Cancer represents the second leading cause of death having long-lasting socioeconomic impact. There is an increasing need to better understand disease pathogenesis to inform the development of therapeutic approaches and to address the timely question of how to increase the efficacy of current immunotherapies.
Macrophages in solid tumours display hallmarks of cancer and their role is critical in shaping the balance between pro-tumour and anti-tumour responses. One of their major effector functions, named phagocytosis, has been implicated in regulating anti-tumour immunity. Trained innate immunity (TII) is induced via modulation of mature myeloid cells or their bone marrow progenitors and mediates sustained increased responsiveness to secondary challenges. Despite the advances in the study of TII-mediated anti-tumour activity, the impact of TII on the orchestration of phagocytosis in the tumour setting warrants further elucidation. This thesis investigated whether macrophage-dependent phagocytosis of tumour cells can be modulated through TII induction.

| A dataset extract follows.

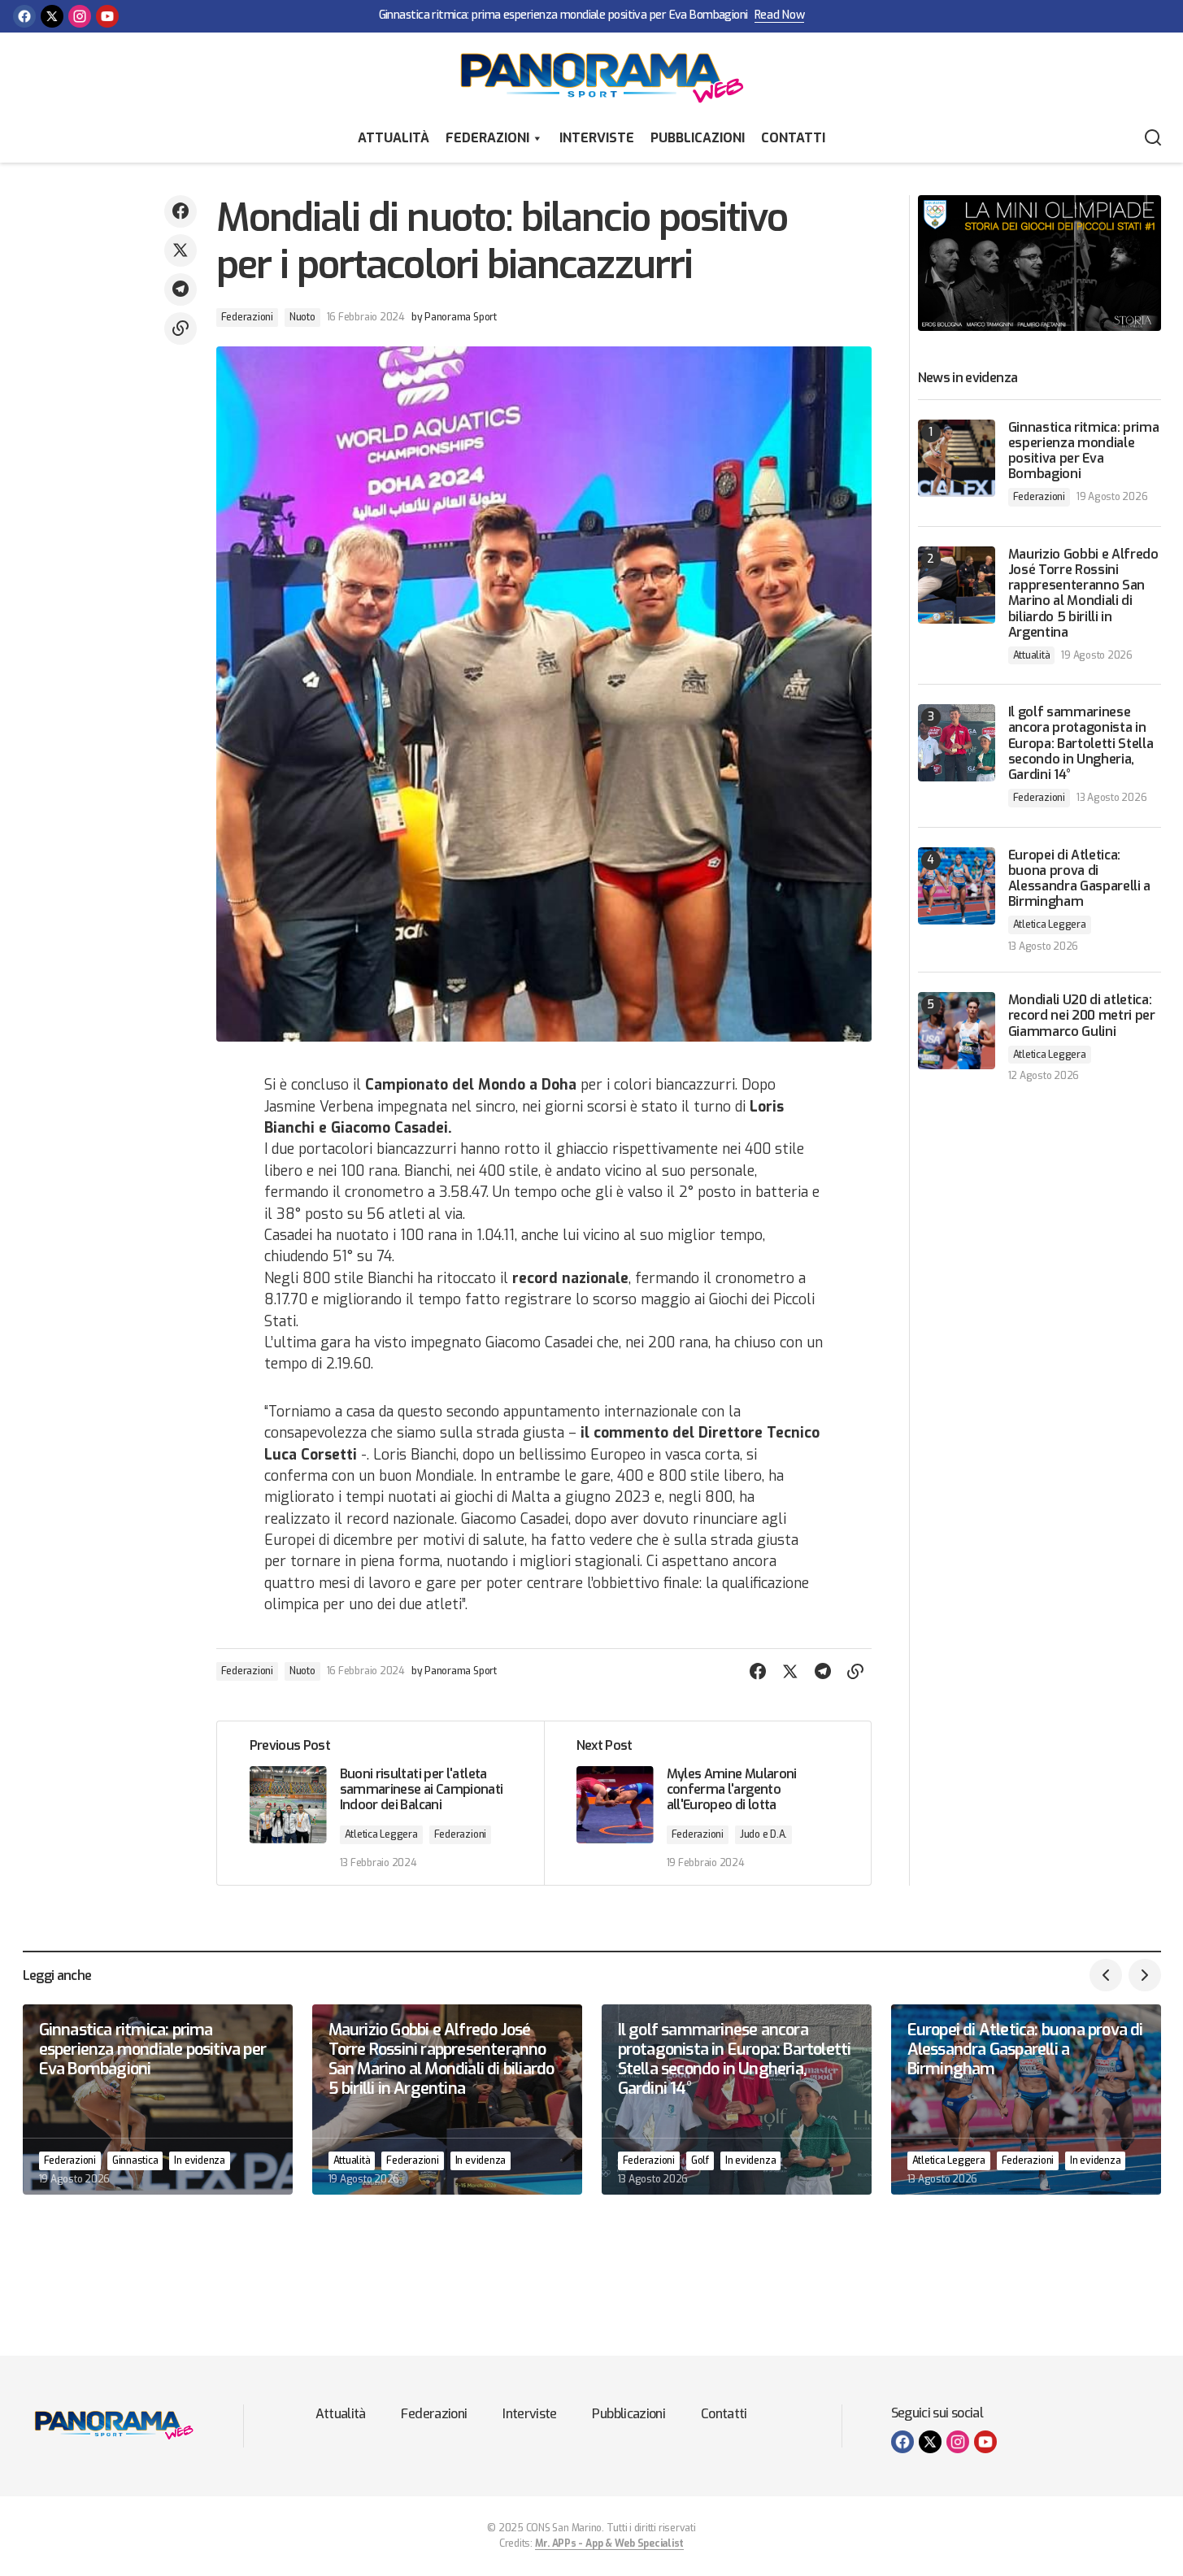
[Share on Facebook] (180, 211)
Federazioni (487, 137)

To assess phagocytosis, mice were pre-treated with the fungal-derived TII inducer β-glucan and bone marrow was isolated for macrophage differentiation. Macrophages were then co-cultured with tumour cells that were either apoptotic or opsonised with an antibody recognising a tumour antigen, to mimic efferocytosis and antibody-dependent cellular phagocytosis (ADCP), respectively.

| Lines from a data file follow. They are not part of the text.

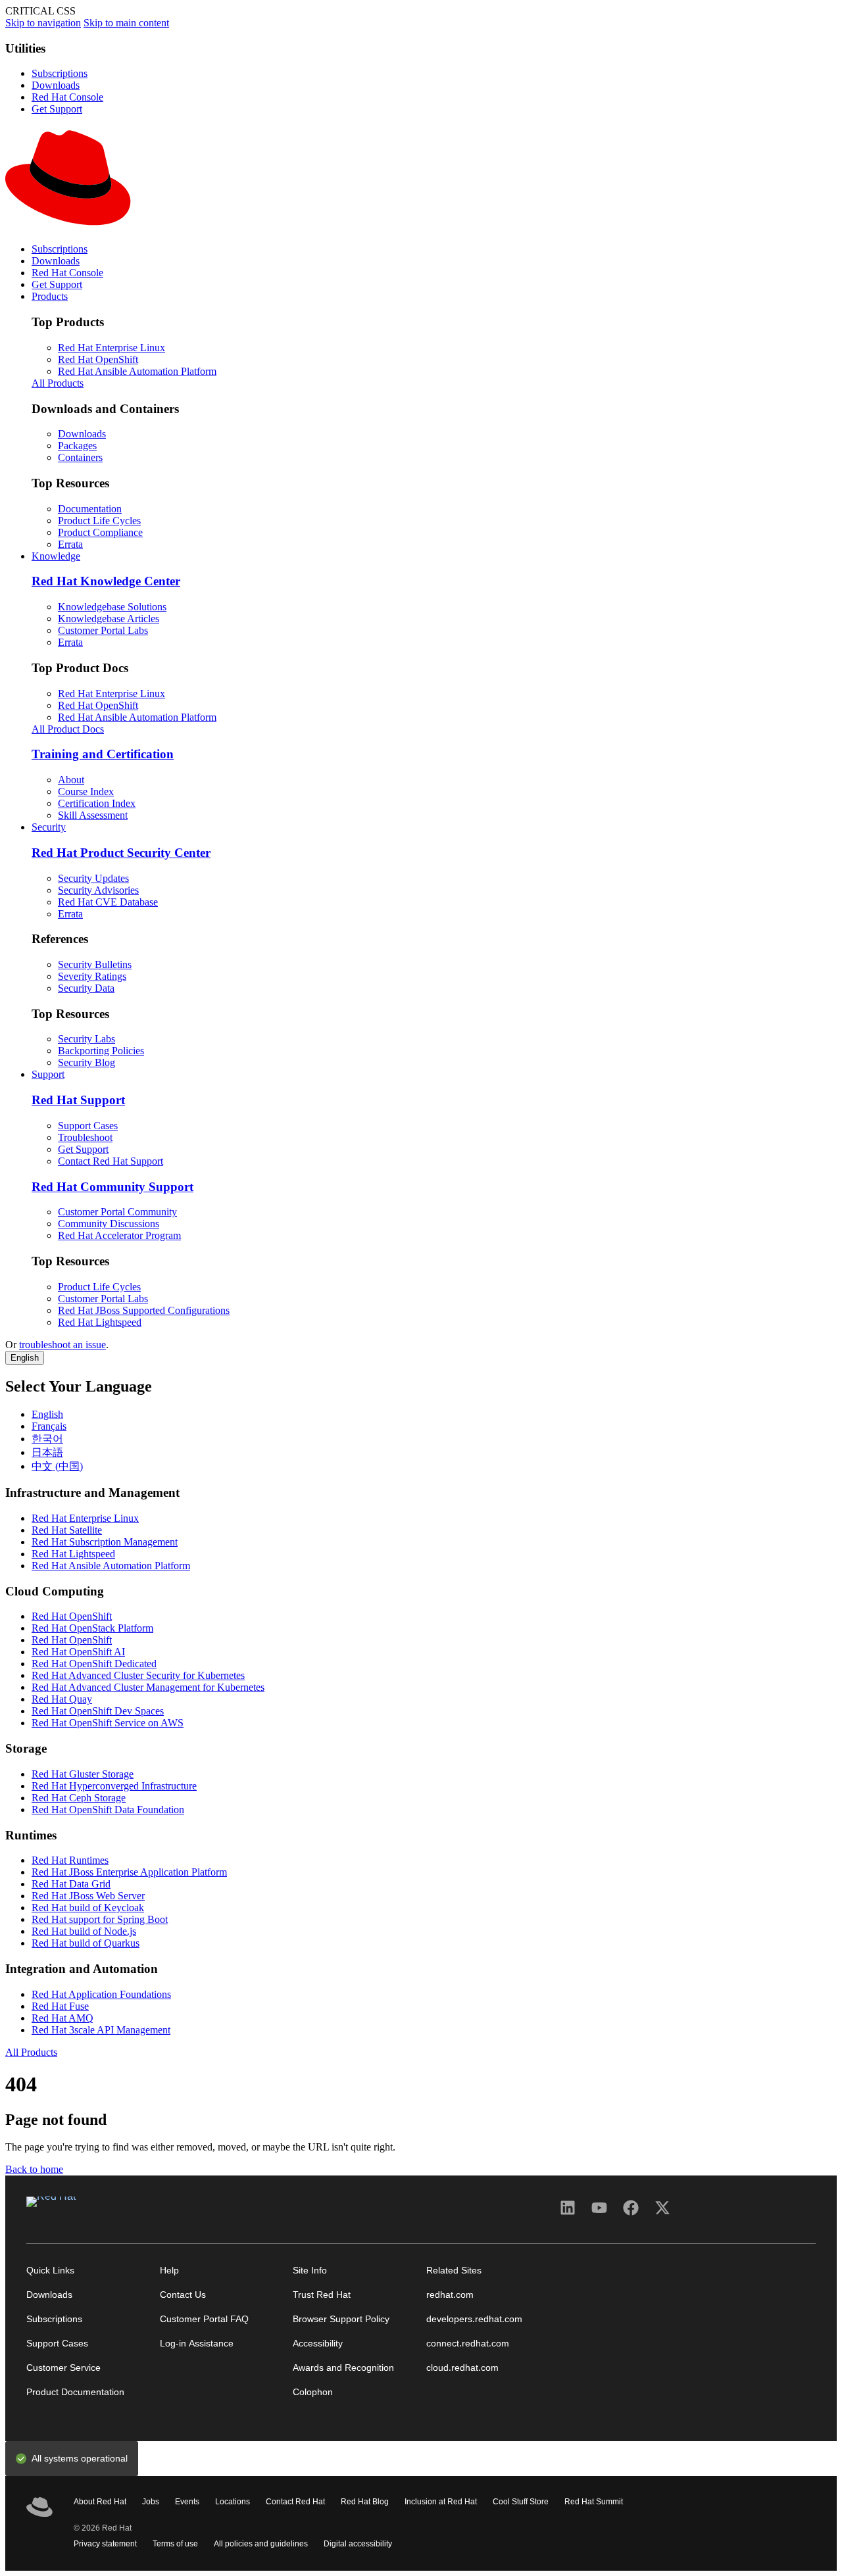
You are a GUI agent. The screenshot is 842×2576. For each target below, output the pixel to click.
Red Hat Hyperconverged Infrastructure (114, 1785)
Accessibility (318, 2343)
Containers (80, 457)
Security (49, 827)
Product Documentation (75, 2392)
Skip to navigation (43, 22)
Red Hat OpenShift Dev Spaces (98, 1710)
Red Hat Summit (593, 2502)
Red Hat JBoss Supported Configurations (144, 1310)
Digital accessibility (358, 2544)
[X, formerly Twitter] (662, 2212)
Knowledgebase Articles (108, 618)
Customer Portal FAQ (204, 2319)
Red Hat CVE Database (108, 902)
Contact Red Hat (295, 2502)
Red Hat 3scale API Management (101, 2029)
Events (187, 2502)
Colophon (313, 2392)
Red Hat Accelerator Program (119, 1235)
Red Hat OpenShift (98, 359)
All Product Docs (68, 729)
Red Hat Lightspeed (99, 1322)
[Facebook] (631, 2212)
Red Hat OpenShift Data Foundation (108, 1809)
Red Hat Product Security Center (121, 853)
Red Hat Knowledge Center (106, 581)
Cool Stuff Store (521, 2502)
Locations (232, 2502)
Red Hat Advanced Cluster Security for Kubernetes (138, 1675)
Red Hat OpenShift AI (78, 1651)
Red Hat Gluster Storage (83, 1774)
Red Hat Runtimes (70, 1860)
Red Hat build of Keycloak (88, 1907)
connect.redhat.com (467, 2343)
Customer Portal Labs (103, 630)
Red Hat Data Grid (71, 1883)
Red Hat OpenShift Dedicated (94, 1663)
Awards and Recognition (343, 2368)
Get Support (57, 108)
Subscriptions (59, 73)
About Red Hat (100, 2502)
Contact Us (183, 2295)
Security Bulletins (95, 964)
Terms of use (175, 2544)
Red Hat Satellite (67, 1530)
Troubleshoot (85, 1137)
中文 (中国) (57, 1466)
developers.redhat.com (474, 2319)
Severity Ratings (92, 976)
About (71, 779)
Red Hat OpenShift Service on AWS (108, 1722)
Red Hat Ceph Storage (79, 1797)
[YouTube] (599, 2212)
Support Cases (88, 1125)
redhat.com (450, 2295)
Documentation (90, 508)
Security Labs (86, 1038)
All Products (58, 383)
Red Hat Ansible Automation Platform (137, 371)
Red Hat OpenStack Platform (92, 1628)
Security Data (86, 988)
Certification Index (97, 803)
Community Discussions (108, 1223)
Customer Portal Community (117, 1211)
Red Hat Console (67, 97)
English (25, 1358)
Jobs (150, 2502)
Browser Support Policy (341, 2319)
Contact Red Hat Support (110, 1161)
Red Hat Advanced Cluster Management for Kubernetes (148, 1687)
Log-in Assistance (197, 2343)
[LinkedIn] (568, 2212)
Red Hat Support (78, 1100)
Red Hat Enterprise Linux (111, 347)
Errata (70, 544)
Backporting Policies (101, 1050)
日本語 (47, 1452)
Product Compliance (100, 532)
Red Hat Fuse (60, 2006)
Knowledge (56, 556)
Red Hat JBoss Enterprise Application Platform (129, 1872)
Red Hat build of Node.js (84, 1931)
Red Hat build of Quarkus (85, 1943)
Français (49, 1426)
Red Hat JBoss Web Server (88, 1895)
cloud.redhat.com (462, 2368)
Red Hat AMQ (62, 2018)
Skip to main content (126, 22)
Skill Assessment (93, 815)
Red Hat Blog (365, 2502)
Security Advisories (98, 890)
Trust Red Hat (322, 2295)
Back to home (34, 2169)
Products (50, 296)
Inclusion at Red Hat (441, 2502)
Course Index (86, 791)
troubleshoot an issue (62, 1344)
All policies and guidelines (261, 2544)
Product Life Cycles (99, 520)
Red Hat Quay (62, 1699)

TII did not have any impact on the modulation of ADCP. Interestingly, efferocytosis was decreased in macrophages from mice pre-treated with β-glucan, which was associated with reduced levels of active caspase-1 and the subsequent release of the IL-1β cytokine. Similarly, the mRNA levels of molecules promoting efferocytosis were down-regulated in macrophages from the β-glucan group. Combined in vitro treatment of macrophages from mice pre-treated with β-glucan and a commercially available MerTK tyrosine kinase inhibitor further decreased efferocytosis.
Considering that efferocytosis has been linked to tumour progression, this study may aid in improving existing cancer immunotherapies by modulating efferocytosis through induction of TII.